A wooden boardwalk meanders through a wetland with tall grasses, sporadic small trees, and patches of open water. The landscape is bathed in warm sunlight, suggesting early morning or late afternoon. In the background, a denser group of trees is visible against a partly cloudy sky.

I’ll not do this often, and I obviously encourage you to read the original article, but here’s a GPT-4 summary of a fantastic post by Adam Mastroianni from the start of the year.

His topic is getting yourself out of a situation where you’re stuck, which he calls “de-bogging yourself”. I love the way he breaks it down into three different kinds of ‘bog phenomena’ and gives names to examples which fall into those categories.

Insufficient Activation Energy: Describes a lack of motivation to change, encompassing scenarios such as taking on unwanted projects (gutterballing), waiting for a perfect solution (waiting for jackpot), avoiding necessary actions out of fear (declining the dragon), and remaining in mediocre situations due to a lack of motivation to change (the mediocrity trap). Additionally, it covers obsessing over problems without seeking solutions (stroking the problem).

Bad Escape Plans: Details flawed strategies for change, including the belief that mere effort without direction will lead to improvement (the “try harder” fallacy), unrealistic expectations of future effort (the infinite effort illusion), blaming external factors (blaming God), misunderstanding the nature of problems (diploma vs. toothbrushing problems), expecting personal transformation without basis (fantastical metamorphosis), and attempting to control others' actions (puppeteering).

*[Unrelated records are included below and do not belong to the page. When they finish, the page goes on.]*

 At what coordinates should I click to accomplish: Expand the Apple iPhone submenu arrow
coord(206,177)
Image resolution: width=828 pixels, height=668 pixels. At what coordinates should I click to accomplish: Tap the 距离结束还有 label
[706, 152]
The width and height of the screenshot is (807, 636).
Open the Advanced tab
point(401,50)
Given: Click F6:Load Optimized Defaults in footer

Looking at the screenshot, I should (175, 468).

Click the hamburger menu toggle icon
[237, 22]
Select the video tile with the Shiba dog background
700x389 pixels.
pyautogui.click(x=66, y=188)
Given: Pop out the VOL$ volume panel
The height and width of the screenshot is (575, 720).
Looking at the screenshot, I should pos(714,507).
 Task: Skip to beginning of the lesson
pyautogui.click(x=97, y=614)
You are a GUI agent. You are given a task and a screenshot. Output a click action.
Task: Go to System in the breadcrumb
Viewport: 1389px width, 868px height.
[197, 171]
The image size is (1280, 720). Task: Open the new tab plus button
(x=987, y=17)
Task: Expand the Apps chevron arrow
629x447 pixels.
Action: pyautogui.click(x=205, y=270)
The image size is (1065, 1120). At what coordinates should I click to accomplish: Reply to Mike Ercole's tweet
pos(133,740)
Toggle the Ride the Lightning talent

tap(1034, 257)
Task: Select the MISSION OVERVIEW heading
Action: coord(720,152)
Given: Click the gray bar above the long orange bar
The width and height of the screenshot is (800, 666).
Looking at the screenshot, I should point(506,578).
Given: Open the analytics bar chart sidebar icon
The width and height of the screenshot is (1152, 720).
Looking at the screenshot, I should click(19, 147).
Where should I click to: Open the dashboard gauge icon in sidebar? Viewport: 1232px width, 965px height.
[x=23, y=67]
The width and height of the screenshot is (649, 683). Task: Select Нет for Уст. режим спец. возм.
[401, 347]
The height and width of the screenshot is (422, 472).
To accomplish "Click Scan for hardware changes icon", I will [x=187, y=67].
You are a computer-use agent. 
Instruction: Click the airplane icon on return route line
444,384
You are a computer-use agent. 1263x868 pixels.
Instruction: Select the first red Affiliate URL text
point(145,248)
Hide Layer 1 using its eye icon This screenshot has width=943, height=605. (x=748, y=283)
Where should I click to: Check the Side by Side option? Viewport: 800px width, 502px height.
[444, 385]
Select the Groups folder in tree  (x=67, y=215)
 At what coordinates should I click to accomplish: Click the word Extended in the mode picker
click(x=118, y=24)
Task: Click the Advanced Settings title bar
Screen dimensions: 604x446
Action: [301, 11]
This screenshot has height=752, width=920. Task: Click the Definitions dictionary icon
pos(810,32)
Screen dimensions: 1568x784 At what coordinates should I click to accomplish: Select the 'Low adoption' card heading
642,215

A Bog of One’s Own: Explores self-imposed psychological barriers to progress, such as overvaluing insignificant details (obsessing over tiny predictors) and holding unrealistic views of personal and others' problems (personal problems growth ray). It also discusses the detrimental effects of constant worry over external issues (super surveillance) and refusal to accept simple solutions (hedgehogging), culminating in the belief that personal satisfaction is unattainable (impossible satisfaction).